Meervoudig kijken
Het losbandige oog van David Hockney
In het zomernummer van kunstmagazine See All This zag ik een mooi stuk over David Hockney, geschreven door Annemiek Leclaire bij de 80-ste verjaardag van de Britse schilder.
Ik hou erg van Hockney. Van zijn Californische zwembaden waar het licht bijna pijn doet, en van zijn Engelse landschappen, in pastel- of Gauguin-tinten, met hun geploegde akkers en verdwijnpunten. Van zijn aquarellen en zijn iPad-tekeningen.
Eigenlijk gaan al Hockney’s schilderijen en tekeningen en foto’s en video’s, behalve over zwembaden en akkers, over kijken.
Ooit kwam ik een boekje van hem tegen dat me de ogen voor zijn werk heeft geopend. Sindsdien begrijp ik ook waarom hij zijn grote panorama’s (Engelse bossen, de Grand Canyon) niet in één stuk schildert of fotografeert, maar in panelen.

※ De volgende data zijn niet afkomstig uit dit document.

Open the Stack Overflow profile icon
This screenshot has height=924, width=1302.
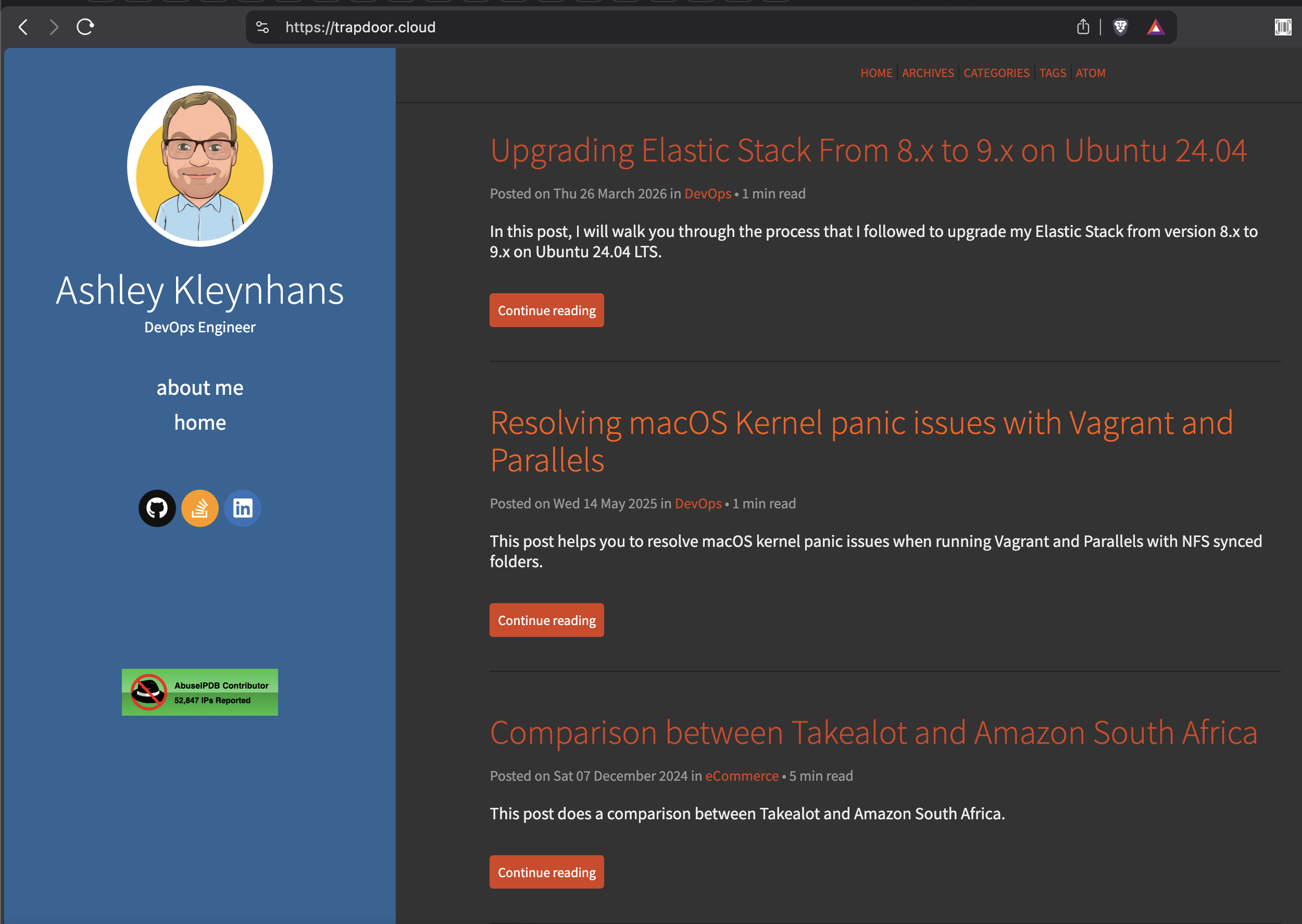tap(199, 508)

Het boekje heet On photography en het is de tekst van een lezing die Hockney in 1983 hield bij de opening van het nationale fotomuseum in Bradford, zijn geboorteplaats. Tegenwoordig heet het ‘museum voor wetenschap en media’, maar toen ‛ging het’ nog vooral over fotografie. Vooral: over hoe foto’s alledaags zijn geworden. Denk dan aan Kodak: ‛een camera in ieder huishouden’. Als je in die tijd, nog niet zo lang geleden, had gezegd dat je met een telefoon kon fotograferen en niet naar een fotowinkel hoefde voor de afdrukken, hadden ze je vreemd aangekeken.

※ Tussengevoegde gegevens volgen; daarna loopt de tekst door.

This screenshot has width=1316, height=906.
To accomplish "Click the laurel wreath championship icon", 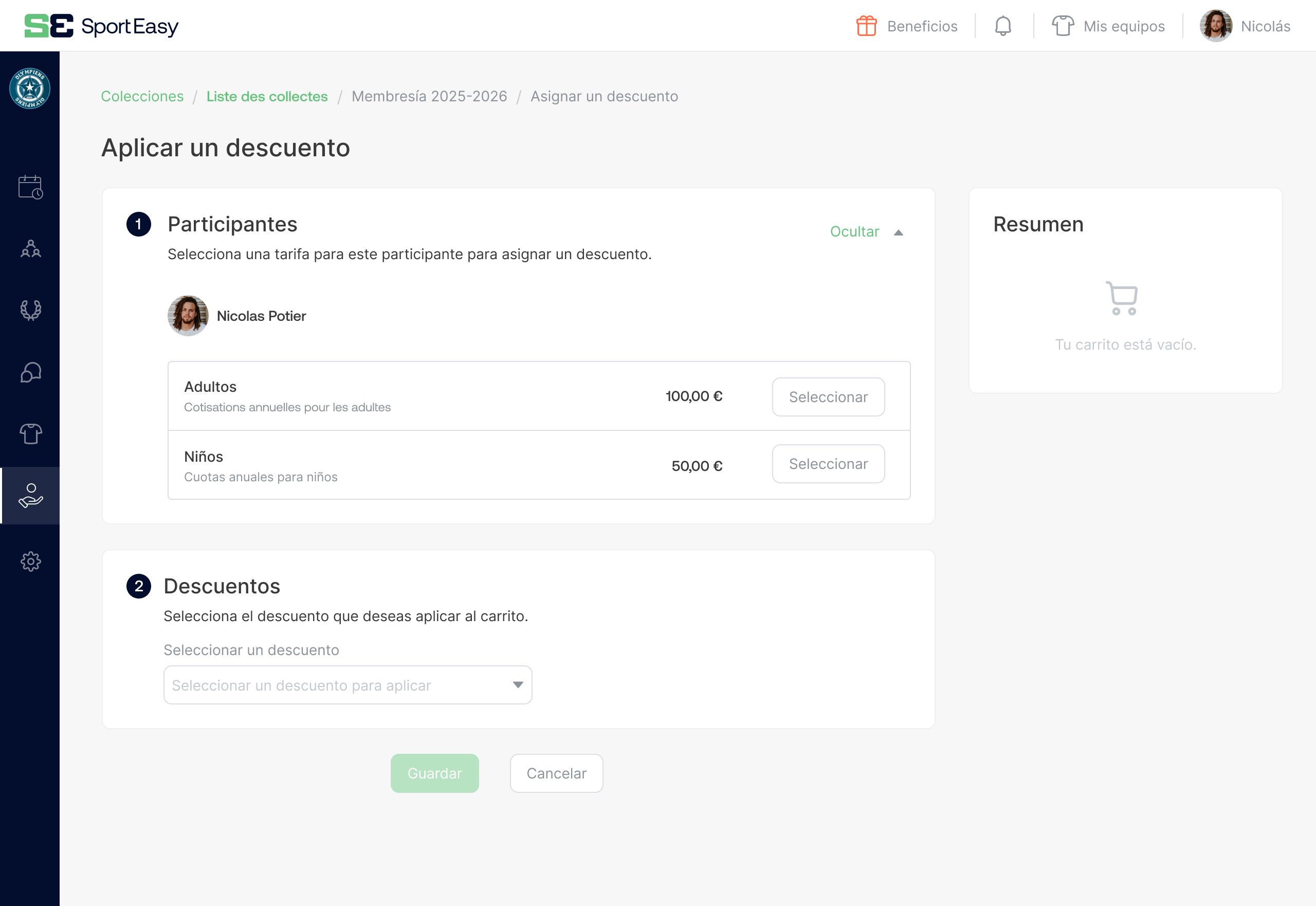I will pyautogui.click(x=31, y=310).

Hij merkt op dat fotograferen – toen al – niet langer een activiteit is die moeite kost, achteloos ‛kijken zonder oogmerk,’ een soort staren. Daar zet Hockney zijn eigen manier van kijken tegenover.
Kubisme
Op het omslag staat een portret van zijn moeder, zittend op een grafzerk bij de ruïne van Bolton Abbey, niet ver van Bradford. Het portret is opgebouwd uit vele, elkaar overlappende Polaroids. Zulke snapshots zijn op zichzelf de meest achteloze, pretentieloze manier van foto’s maken. Instant-beeld. Maar Hockney verandert ze in hun tegendeel.
‛Deze manier van fotograferen heeft met tekenen te maken,’ zegt Hockney. Het is een protest tegen het kijken vanuit één punt, zoals ook het kubisme een protest was tegen een fixatie van de schilderkunstige blik. ‛Als mensen een door Picasso geschilderd portret zien met drie ogen, dan klagen ze dat mensen helemaal geen drie ogen hebben. Het ligt veel simpeler. Het gaat er niet om of iemand drie ogen heeft, het betekent alleen dat een van die ogen tweemaal is gezien. Zo is het ook in mijn foto’s. Wij zijn altijd bedrogen door de enkele foto, gemaakt in een fractie van een seconde, vanuit één vaste positie.’
Zo heeft Hockney naar zijn moeder gekeken, een paar keer naar haar regenjas op die grafzerk en iets vaker naar die grafzerken erachter, en het dakloze koor van de abdij in de achtergrond. En naar haar gezicht. Een keer of vaker? Je moet heel precies kijken om daar de lasnaden van zijn foto’s te zien.
Hij heeft ook zichzelf gefotografeerd. Helemaal onderaan zie je de neuzen van zijn brogues. Zo staat hij twee keer op de foto.